Crónica de un domingo de fútbol en Los Barrios
El fútbol tiene tantas historias como miradas se posan sobre el campo. Hoy, en Los Barrios, he asistido a una de esas que apenas se cuentan, las que se escapan a la crónica deportiva, a los goles o a la clasificación.
El equipo local vestía de amarillo y verde, colores vivos que parecían encenderse bajo el sol de la tarde. Enfrente, los visitantes, llegados desde Sevilla capital, lucían una equipación oscura, sobria, casi elegante. El protocolo inicial —los saludos, el sorteo, los apretones de mano— me atrapó más que cualquier alineación. Me gusta ese instante previo, donde aún no hay urgencia ni cansancio, donde todos parecen iguales en la expectativa.
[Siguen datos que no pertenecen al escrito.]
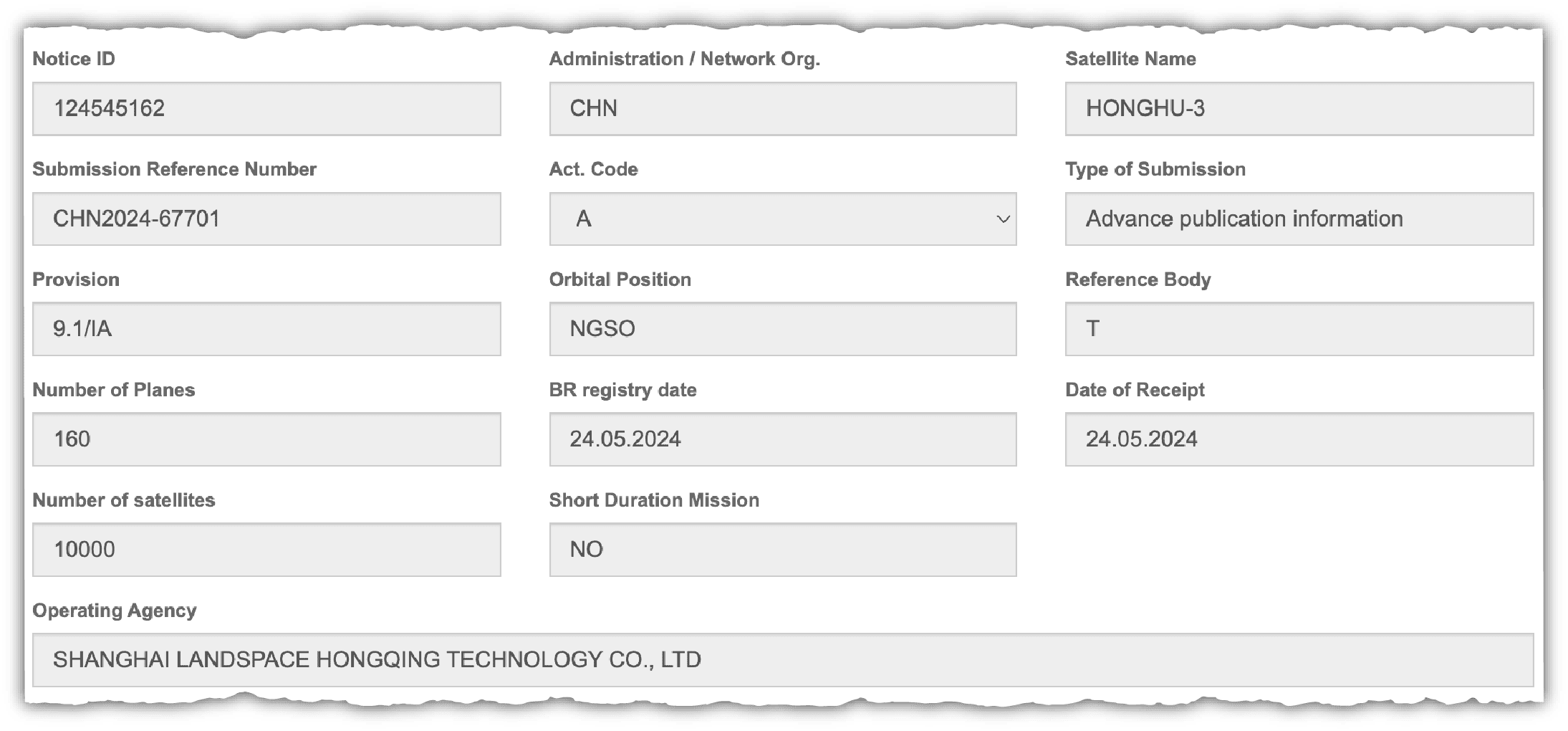Focus the Submission Reference Number field
Image resolution: width=1568 pixels, height=731 pixels.
click(x=266, y=219)
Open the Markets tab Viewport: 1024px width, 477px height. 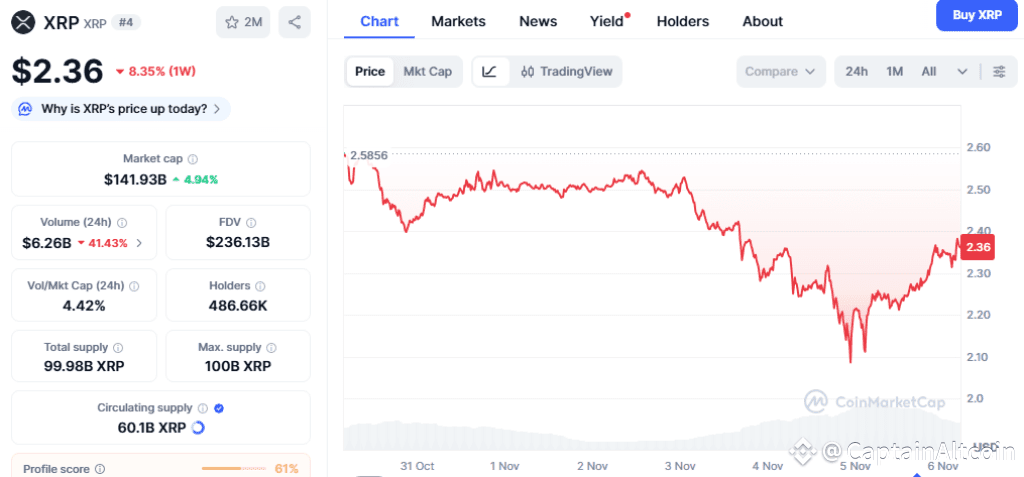458,21
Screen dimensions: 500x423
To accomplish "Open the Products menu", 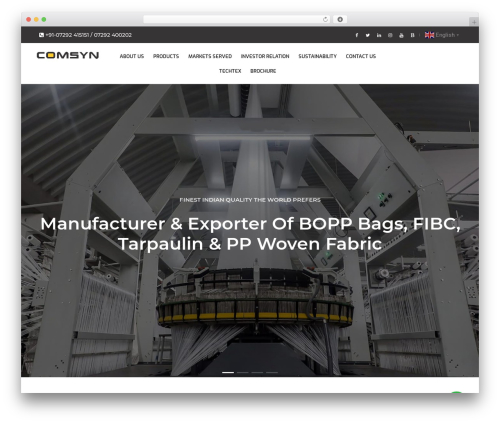I will pos(166,56).
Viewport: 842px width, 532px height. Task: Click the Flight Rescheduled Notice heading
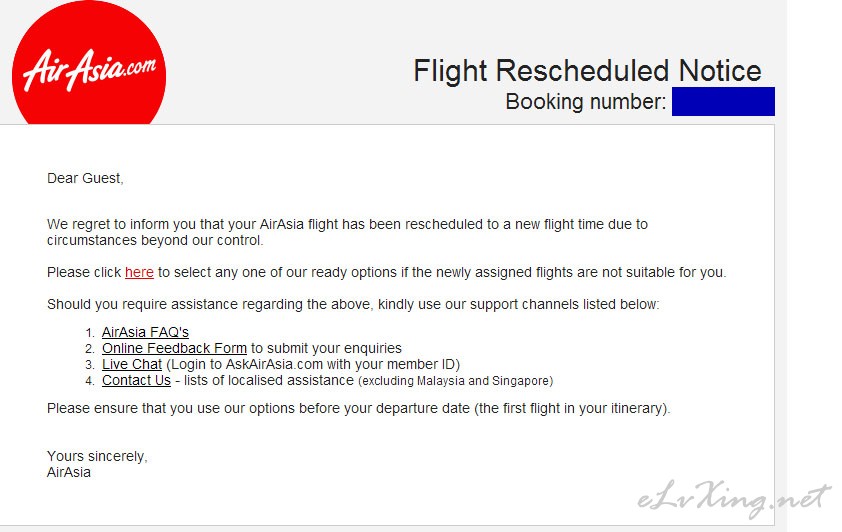tap(587, 71)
Durante el primer tiempo, a pesar del resultado que más tarde sería desfavorable, Los Barrios gozó de varias oportunidades claras. Ambos equipos jugaron bien, cometiendo muy pocos errores y dejando ver jugadas de calidad. Las líneas funcionaron con orden y hubo equilibrio de fuerzas. En algunos momentos las líneas se juntaron, formándose un apelotonamiento de jugadores, pero fue un detalle menor frente al conjunto del encuentro, jugado con ritmo, limpieza y respeto mutuo.
Luego vino el juego, ese ir y venir de esfuerzos. Observo al gregario, al que corre sin que nadie lo note, al que cierra espacios y sostiene el equilibrio. Me fijo en los del banquillo, que se pasan medio partido calentando por si acaso. También en el sonido tan peculiar al golpear el balón: existen tantos sonidos como acordes pueda desarrollar una orquesta en una canción.
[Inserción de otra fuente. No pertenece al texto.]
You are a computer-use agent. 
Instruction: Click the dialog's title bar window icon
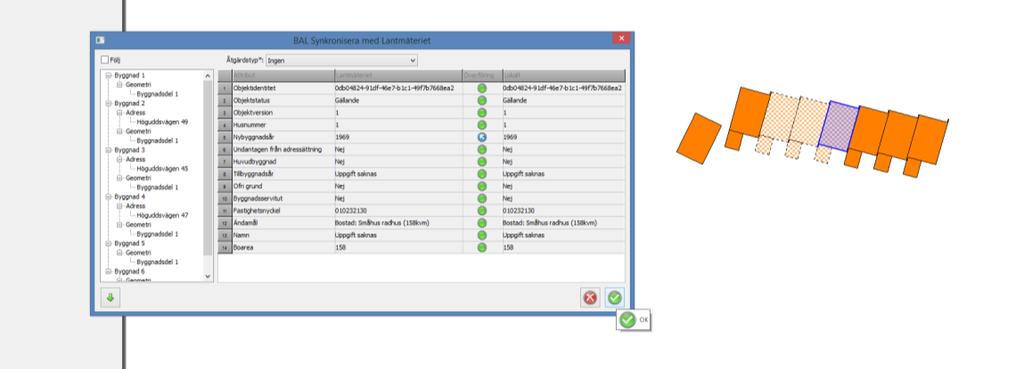[x=100, y=40]
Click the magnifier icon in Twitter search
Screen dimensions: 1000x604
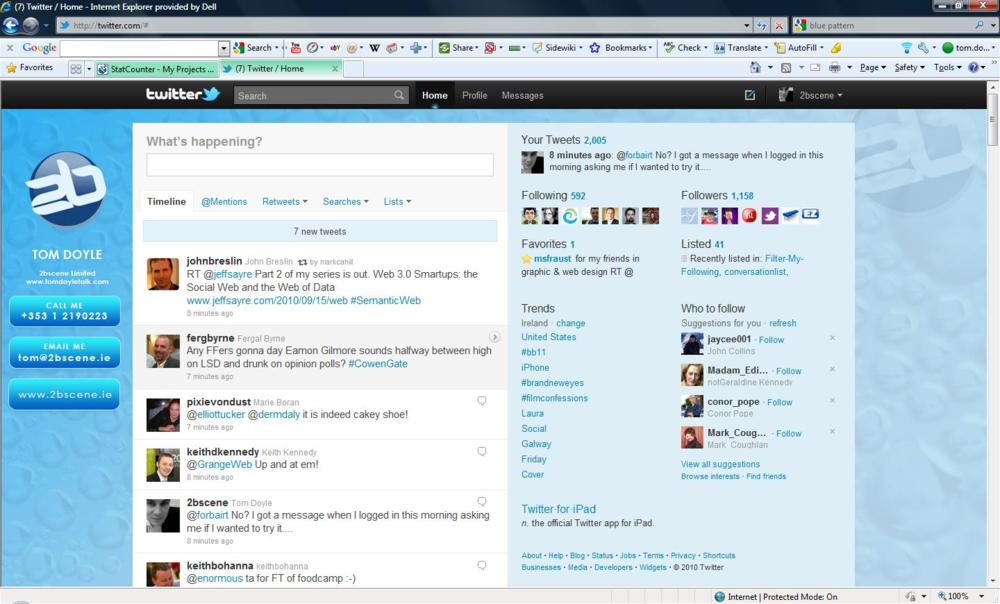[x=400, y=96]
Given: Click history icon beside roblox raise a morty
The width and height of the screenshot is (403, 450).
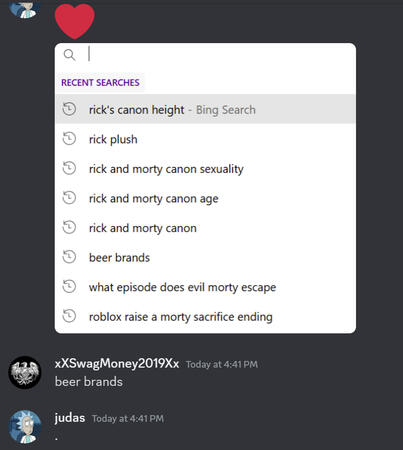Looking at the screenshot, I should coord(69,316).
Y, aunque el ambiente general fue de deportividad, hubo un momento que me dejó un regusto amargo: el entrenador del equipo de Sevilla profirió algunos insultos, quizá dirigidos a sus propios jugadores, quizá para sí mismo, pero en voz alta. No me pareció lo más apropiado, sobre todo en un campo donde hay pequeños, tan cerca de la línea de banda, escuchando. El ejemplo, en el fútbol, también se enseña desde el banquillo.
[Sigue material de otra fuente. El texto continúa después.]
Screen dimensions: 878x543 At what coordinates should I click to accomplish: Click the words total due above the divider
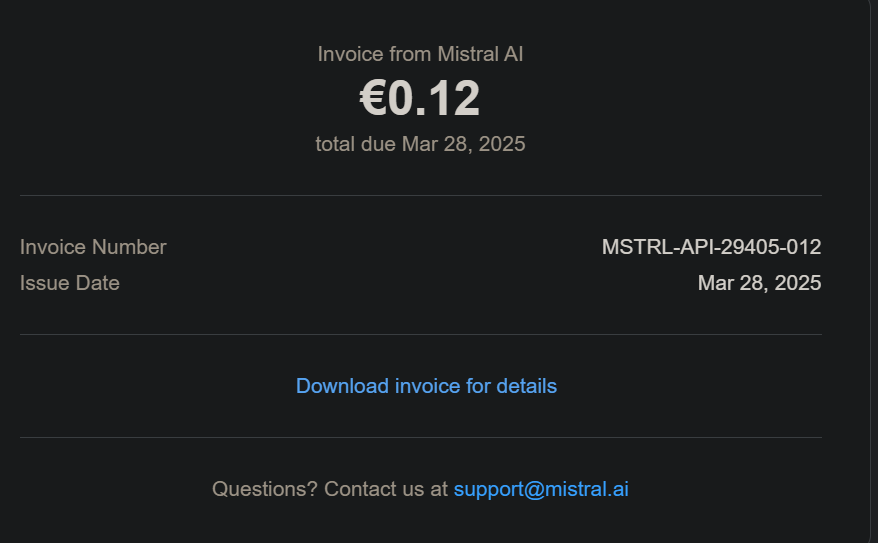click(355, 144)
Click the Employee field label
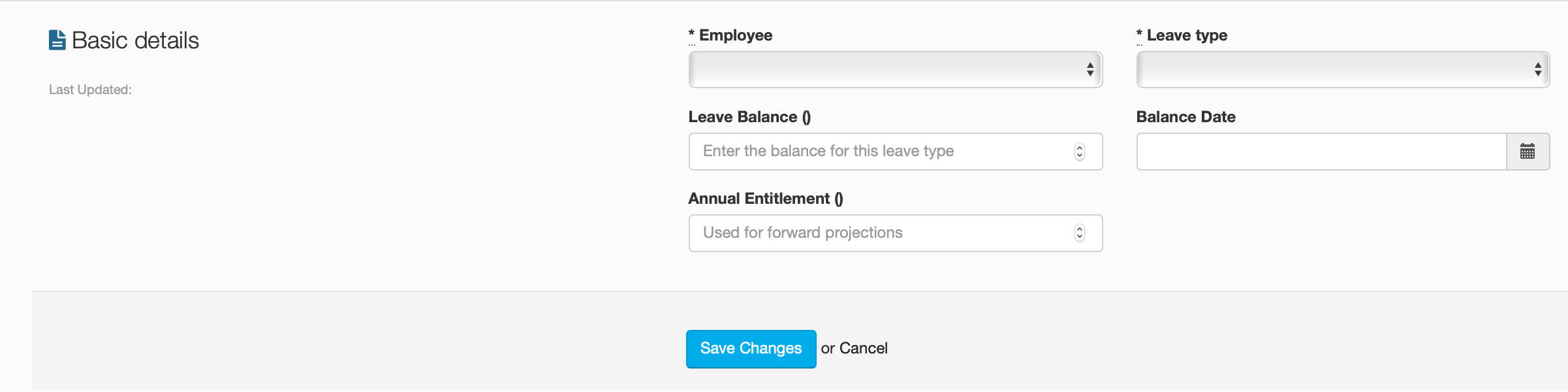 (x=735, y=35)
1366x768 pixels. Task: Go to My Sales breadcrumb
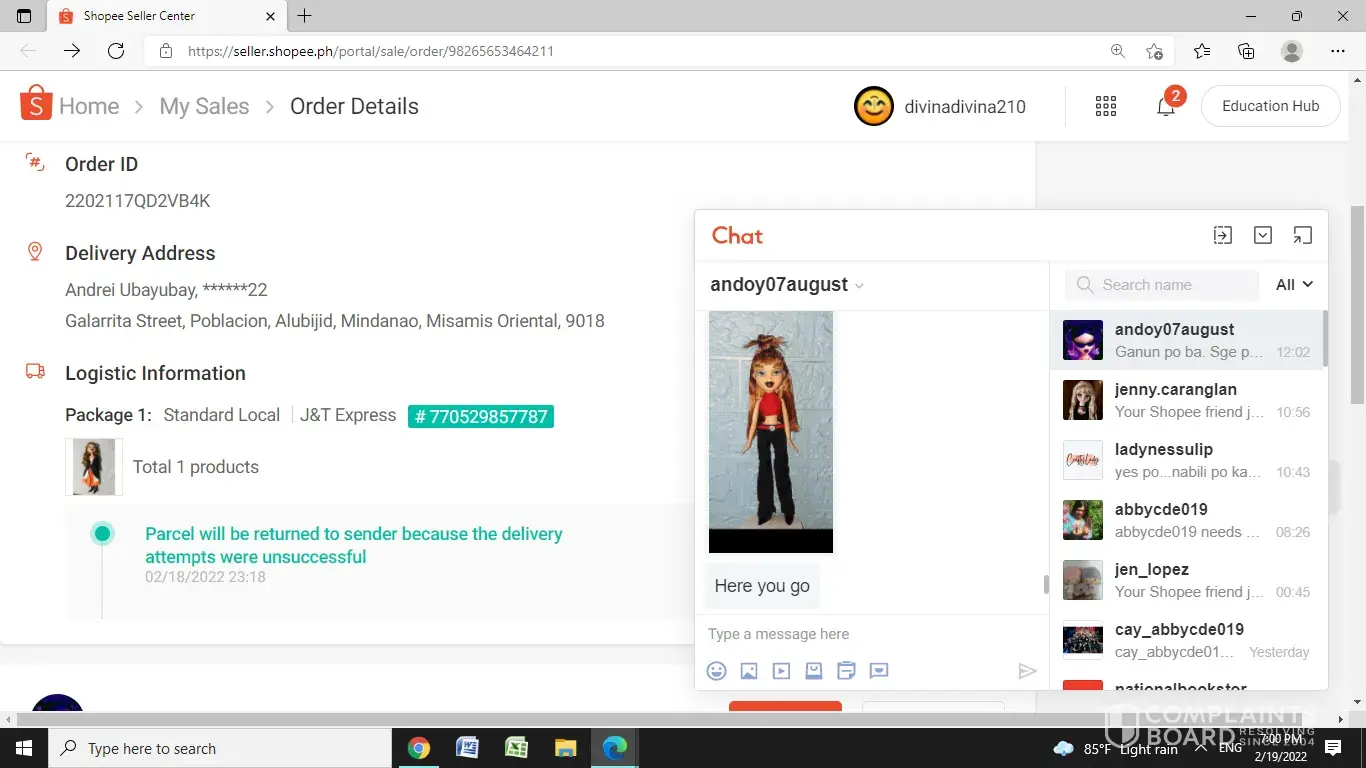point(204,106)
En el descanso, la gente abandona sus asientos y se encamina hacia el bar: unos con parsimonia, otros con la diligencia propia de quien no tiene espera. Observo la diferencia al bajar y subir esos escalones altos de las gradas: los mayores, con precaución; los jóvenes, sin apenas mirar. Otro ritual sagrado del fútbol modesto.
Pero la historia de hoy llegó hacia el final. Un hombre subió hasta donde yo estaba y, con una mezcla de timidez y urgencia, me pidió un favor: que hiciera fotos a un jugador visitante, el número 18 —me dijo su nombre, pero no lo recuerdo—. Me pidió que lo retratara todo lo que pudiera. Me sorprendió la petición, pero accedí.
El muchacho acababa de entrar al campo. El marcador acababa de inclinarse a favor del equipo sevillano. Corría, presionaba, cerraba huecos… pero apenas tocó el balón. Hice cuatro o cinco fotos, casi todas sin pelota, aunque con la dignidad del esfuerzo.
Cuando terminó el partido, volví a encontrar al señor con su familia. Le prometí que las fotos se las enviaría por WhatsApp, como así lo hice, y le comenté, casi disculpándome, que al joven no le había dado tiempo de tocar la pelota. Él asintió, agradecido. Entonces lo entendí: aquellas imágenes no eran para contar el partido, sino para guardar un momento. Tal vez era su hijo, su sobrino o alguien por quien sentía orgullo. En cualquier caso, ese joven necesita más minutos de partido.
Mientras regresaba, recordé mis días de niño en el campo Alfonso Murube, en Ceuta. Nombres como Pepe y Eduardo Ayala, Correa o Totó... volvieron a mi memoria. También ellos, como este muchacho del dorsal 18, habían corrido bajo el mismo sol, con el mismo deseo limpio de jugar y dejar algo en el aire.
Y pensé que quizá esa es la verdadera crónica: la que se escribe no con los goles, sino con los gestos, los silencios y los pequeños esfuerzos que casi nadie ve.